- _Task brief_
Starting at the first line below, copy through to the last line exactly.

(Collected data)
- - -
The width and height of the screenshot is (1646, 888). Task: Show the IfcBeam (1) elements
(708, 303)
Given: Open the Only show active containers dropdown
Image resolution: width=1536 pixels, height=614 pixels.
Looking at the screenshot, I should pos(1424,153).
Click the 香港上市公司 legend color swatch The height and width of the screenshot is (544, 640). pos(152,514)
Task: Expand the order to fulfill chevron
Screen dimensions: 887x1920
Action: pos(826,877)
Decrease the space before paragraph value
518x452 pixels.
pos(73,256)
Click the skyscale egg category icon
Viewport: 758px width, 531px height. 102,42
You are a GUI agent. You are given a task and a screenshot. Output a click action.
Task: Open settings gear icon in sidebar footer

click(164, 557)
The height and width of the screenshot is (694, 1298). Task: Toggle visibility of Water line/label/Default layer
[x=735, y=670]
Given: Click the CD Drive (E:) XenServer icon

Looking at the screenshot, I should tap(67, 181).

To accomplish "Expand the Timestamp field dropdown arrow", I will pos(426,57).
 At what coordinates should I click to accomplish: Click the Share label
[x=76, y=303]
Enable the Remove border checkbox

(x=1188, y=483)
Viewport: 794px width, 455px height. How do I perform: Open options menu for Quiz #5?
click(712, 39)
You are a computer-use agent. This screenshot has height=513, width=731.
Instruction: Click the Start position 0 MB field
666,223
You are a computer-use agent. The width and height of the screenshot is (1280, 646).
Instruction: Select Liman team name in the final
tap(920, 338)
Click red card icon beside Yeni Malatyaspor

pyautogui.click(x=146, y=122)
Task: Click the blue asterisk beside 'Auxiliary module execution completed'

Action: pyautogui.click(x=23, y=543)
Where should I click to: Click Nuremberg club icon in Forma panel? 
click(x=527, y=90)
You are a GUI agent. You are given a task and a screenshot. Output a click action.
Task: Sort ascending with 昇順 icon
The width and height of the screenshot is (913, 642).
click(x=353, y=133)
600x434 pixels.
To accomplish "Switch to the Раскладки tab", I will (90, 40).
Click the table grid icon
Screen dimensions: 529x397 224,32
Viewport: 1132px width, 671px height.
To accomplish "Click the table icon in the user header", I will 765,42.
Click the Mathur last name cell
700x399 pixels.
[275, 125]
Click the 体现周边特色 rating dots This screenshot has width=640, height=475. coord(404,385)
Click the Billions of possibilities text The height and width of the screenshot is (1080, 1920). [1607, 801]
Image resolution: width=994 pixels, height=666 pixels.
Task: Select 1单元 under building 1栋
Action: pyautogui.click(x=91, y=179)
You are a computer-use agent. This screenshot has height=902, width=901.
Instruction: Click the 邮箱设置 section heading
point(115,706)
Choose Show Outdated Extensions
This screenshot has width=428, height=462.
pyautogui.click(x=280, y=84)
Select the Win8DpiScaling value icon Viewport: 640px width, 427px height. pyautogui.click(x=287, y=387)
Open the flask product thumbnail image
- - -
- _Answer section_
The width and height of the screenshot is (1646, 888). Task: Show the IfcBeam (1) elements
(708, 303)
Given: Open the Only show active containers dropdown
Image resolution: width=1536 pixels, height=614 pixels.
Looking at the screenshot, I should pos(1424,153).
Click the 香港上市公司 legend color swatch The height and width of the screenshot is (544, 640). pos(152,514)
Task: Expand the order to fulfill chevron
Screen dimensions: 887x1920
Action: pos(826,877)
Decrease the space before paragraph value
518x452 pixels.
pos(73,256)
Click the skyscale egg category icon
Viewport: 758px width, 531px height. 102,42
You are a GUI agent. You are given a task and a screenshot. Output a click action.
Task: Open settings gear icon in sidebar footer

click(164, 557)
The height and width of the screenshot is (694, 1298). Task: Toggle visibility of Water line/label/Default layer
[x=735, y=670]
Given: Click the CD Drive (E:) XenServer icon

Looking at the screenshot, I should tap(67, 181).

To accomplish "Expand the Timestamp field dropdown arrow", I will pos(426,57).
 At what coordinates should I click to accomplish: Click the Share label
[x=76, y=303]
Enable the Remove border checkbox

(x=1188, y=483)
Viewport: 794px width, 455px height. How do I perform: Open options menu for Quiz #5?
click(712, 39)
You are a computer-use agent. This screenshot has height=513, width=731.
Instruction: Click the Start position 0 MB field
666,223
You are a computer-use agent. The width and height of the screenshot is (1280, 646).
Instruction: Select Liman team name in the final
tap(920, 338)
Click red card icon beside Yeni Malatyaspor

pyautogui.click(x=146, y=122)
Task: Click the blue asterisk beside 'Auxiliary module execution completed'

Action: pyautogui.click(x=23, y=543)
Where should I click to: Click Nuremberg club icon in Forma panel? 
click(x=527, y=90)
You are a GUI agent. You are given a task and a screenshot. Output a click action.
Task: Sort ascending with 昇順 icon
The width and height of the screenshot is (913, 642).
click(x=353, y=133)
600x434 pixels.
To accomplish "Switch to the Раскладки tab", I will (90, 40).
Click the table grid icon
Screen dimensions: 529x397 224,32
Viewport: 1132px width, 671px height.
To accomplish "Click the table icon in the user header", I will 765,42.
Click the Mathur last name cell
700x399 pixels.
[275, 125]
Click the 体现周边特色 rating dots This screenshot has width=640, height=475. coord(404,385)
Click the Billions of possibilities text The height and width of the screenshot is (1080, 1920). [1607, 801]
Image resolution: width=994 pixels, height=666 pixels.
Task: Select 1单元 under building 1栋
Action: pyautogui.click(x=91, y=179)
You are a computer-use agent. This screenshot has height=902, width=901.
Instruction: Click the 邮箱设置 section heading
point(115,706)
Choose Show Outdated Extensions
This screenshot has width=428, height=462.
pyautogui.click(x=280, y=84)
Select the Win8DpiScaling value icon Viewport: 640px width, 427px height. pyautogui.click(x=287, y=387)
Open the flask product thumbnail image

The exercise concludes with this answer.